The monitoring of scaled residuals clearly shows that there is a lot of interchange in the order of magnitude of the residuals during the forward search.

resfwdplot(out)

These plots are static in the sense that do not enable for example to understand from which units the 3 peaks, which clearly appear in the minimum deletion residual plot, are formed. Similarly, it is not clear which trajectories of the residuals correspond to the three peaks. So far all this information had to be checked manually analyzing the units which entered the search.
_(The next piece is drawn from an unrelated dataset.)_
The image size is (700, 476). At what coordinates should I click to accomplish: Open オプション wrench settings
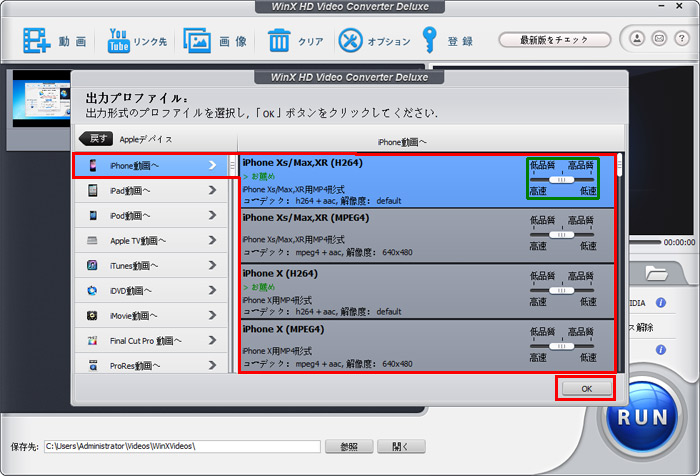pos(351,41)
At present, thanks to the interactive connection which we have created among the different plots it is possible to select a set of trajectories in the monitoring residuals plot and at the same time to see them highlighted in the monitoring of the minimum deletion residual using the option databrush and sub option persist.

databrush=struct;
databrush.selectionmode='Brush'; % Brush selection
databrush.persist='on'; % Enable repeated mouse selections
resfwdplot(out,'databrush',databrush);

For example, the Figure below shows that the most extreme (negative and positive) residuals enter the last 6 steps of the search and are associated with the final peak.

 

Similarly, if we do a second brushing, we can see that the set of trajectories selected in the left hand panel of Figure below correspond to units which enter consecutively and are associated with the second peak in the right panel of the Figure below.

The figure below shows the output of a third additional brushing which is connected with the first peak in the minimum deletion residual plot.

Every time a brushing action is performed on the monitoring residuals plot, it is possible to display in an automatic way also the information about the position of the brushed units in the scatter diagram of y against the required explanatory variable(s)

For example, the commands below

databrush=struct;
databrush.bivarfit='2'; 
databrush.selectionmode='Brush'; % Brush selection
databrush.persist='on'; % Enable repeated mouse selections
resfwdplot(out,'databrush',databrush);
once a set of trajectories in the monitoring residuals plot is brushed, enables the user to superimpose in the scatter plot matrix, which opens automatically, the projected regression line with and without the brushed units. Finally, in the command window, it is also possible to have the information about the units which are brushed and their order of entry into the forward procedure.